Tuesday, June 03, 2008

The Weather Ain't All That's Severe

It's tornado season here in the Midwest. As such, it's Gloryland for weatherpersons on all local television channels. It's their time to shine, and they aren't about to give up the spotlight for love or money.

Not on your life.

Tonight, for instance, we're under a Severe Thunderstorm Warning. One station has a helicopter out taking pictures of the clouds that MIGHT turn into tornadoes IF the pressure goes a certain way and the moon is in the seventh house and Jupiter aligns with Mars on the second Tuesday of the third year of a vernal equinox if you're having meatloaf for dinner.
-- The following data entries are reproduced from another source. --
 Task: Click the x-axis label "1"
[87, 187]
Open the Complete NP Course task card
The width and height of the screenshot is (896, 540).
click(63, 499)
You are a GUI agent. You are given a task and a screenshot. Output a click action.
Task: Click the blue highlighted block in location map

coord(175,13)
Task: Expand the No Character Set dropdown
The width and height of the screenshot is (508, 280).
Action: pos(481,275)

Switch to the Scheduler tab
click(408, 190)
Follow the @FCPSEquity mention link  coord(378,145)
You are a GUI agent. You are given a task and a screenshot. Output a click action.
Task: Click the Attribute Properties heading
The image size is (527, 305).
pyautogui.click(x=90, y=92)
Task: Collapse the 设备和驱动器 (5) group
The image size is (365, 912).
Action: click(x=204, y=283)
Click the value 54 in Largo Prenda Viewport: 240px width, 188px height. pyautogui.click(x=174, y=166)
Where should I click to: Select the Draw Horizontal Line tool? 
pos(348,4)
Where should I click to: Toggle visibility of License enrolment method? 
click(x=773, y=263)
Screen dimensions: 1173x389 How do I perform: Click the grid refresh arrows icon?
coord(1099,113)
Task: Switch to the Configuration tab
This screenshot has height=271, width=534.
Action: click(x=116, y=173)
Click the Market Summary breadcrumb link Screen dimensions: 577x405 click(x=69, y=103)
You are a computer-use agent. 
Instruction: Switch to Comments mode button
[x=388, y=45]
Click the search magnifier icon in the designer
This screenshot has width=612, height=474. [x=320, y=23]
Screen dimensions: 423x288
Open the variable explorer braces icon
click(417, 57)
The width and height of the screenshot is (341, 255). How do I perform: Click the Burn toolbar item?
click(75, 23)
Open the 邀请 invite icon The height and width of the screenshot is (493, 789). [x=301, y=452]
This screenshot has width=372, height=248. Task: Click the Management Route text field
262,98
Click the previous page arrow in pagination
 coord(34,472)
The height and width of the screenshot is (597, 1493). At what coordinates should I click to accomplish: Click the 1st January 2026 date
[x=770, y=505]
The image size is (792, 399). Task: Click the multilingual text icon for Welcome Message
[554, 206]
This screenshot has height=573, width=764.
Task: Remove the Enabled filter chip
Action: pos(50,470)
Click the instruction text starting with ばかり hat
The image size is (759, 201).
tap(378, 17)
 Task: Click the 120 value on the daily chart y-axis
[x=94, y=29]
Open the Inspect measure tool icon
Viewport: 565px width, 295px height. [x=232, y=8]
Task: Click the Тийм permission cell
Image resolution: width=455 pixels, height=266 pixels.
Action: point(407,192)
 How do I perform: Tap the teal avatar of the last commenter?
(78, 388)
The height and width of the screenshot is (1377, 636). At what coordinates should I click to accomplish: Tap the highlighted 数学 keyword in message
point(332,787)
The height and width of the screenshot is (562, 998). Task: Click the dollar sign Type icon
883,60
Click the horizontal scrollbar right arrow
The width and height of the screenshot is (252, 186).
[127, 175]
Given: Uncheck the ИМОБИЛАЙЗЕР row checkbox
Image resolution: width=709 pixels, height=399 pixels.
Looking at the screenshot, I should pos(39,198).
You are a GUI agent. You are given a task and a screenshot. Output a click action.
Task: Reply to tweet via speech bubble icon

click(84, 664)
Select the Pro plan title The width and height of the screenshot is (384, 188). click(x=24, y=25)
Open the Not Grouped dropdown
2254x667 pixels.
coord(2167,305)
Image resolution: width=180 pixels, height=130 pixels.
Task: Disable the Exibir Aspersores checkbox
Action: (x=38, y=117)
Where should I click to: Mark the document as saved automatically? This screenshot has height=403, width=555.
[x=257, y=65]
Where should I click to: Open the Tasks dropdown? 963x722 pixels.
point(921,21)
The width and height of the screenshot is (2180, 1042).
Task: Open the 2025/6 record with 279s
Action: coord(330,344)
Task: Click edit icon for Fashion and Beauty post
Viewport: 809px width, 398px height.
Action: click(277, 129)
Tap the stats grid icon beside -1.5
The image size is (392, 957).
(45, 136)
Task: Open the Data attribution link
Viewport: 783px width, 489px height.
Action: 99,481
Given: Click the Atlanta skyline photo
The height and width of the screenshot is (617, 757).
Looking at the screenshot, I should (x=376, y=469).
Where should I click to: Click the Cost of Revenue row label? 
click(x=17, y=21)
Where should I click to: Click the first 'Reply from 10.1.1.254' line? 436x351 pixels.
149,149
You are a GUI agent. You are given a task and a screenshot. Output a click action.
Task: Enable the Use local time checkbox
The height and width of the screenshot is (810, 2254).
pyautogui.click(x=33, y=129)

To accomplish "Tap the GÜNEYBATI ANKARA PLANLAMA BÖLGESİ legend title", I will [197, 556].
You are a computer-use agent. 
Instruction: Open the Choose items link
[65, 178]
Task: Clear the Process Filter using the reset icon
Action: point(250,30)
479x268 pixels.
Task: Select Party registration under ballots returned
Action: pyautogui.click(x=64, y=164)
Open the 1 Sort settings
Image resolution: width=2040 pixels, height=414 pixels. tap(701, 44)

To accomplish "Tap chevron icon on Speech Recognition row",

The other local stations are just as bad. The female weatherperson (far be it from me to call her a Weather Bunny, or any such other derogatory chauvinistic name) keeps saying the same thing in a variety of different ways. It is her mission in life to save lives, by golly, and that through the wonders of meteorology. Watching her, you would think a drop of rain and a gust of wind was the most dangerous thing since the H-bomb.

No wonder little children are scared out of their wits.

For those of us without cable or satellite (yes, there are those of us out there in the world, children), the viewing choices are mighty limited. We can choose from two channels that are broadcasting the same exact "up-to-the-minute coverage" of the Non-Tornado, two additional channels that are broadcasting identical "eye-witness coverage" of same, yet another two channels with twin broadcasts of "we're-there-for-you coverage" of the storm, a PBS station and an independent channel.

It's slim pickens 'round these parts.

Even Hubster, the King Of All Channel Flippers, can find nothing to watch. He's almost going into withdrawal as we speak. Were it not for a fire which was started by a lightning bolt from All The Severe Weather, he and the weather/news people would be in big trouble right now. As it is, Hubster has a certain glazed quality to his eyes. I'm thinking the portable defibrillator may be in order at any time.

It's almost enough to make a person wish for re-runs.


Linds said...

And what is the bet that with so many people bored out of their minds by blanket coverage of the weather that may or may not change, if there is a tornado, everyone will have switched off the tv and gone to bed. Just keep looking out that window, my friend. You are not to go for a jaunt in a whirlygig-thingamijig-vacuum cleaner. We want you right here and talking, thank you.

groovyoldlady said...

People keep asking me if I know what the weather will be like for the Trek. I always say, "I'll find out when I start getting my bike ready on Day 1. Then I'll repeat the scenarios on Days 2 and 3." I can't change the weather (If I could, it wouldn't have been 95ยบ today!), so there's no [point fretting over it - especially ahead of time when all those scientific predictions have a habit of falling flat.

Oh, and I not only don't have cable or satellite, I don't have the tv at all. my only weather comes from the homepage on my computer. I'd guess it to be correct about 1/3 of the time!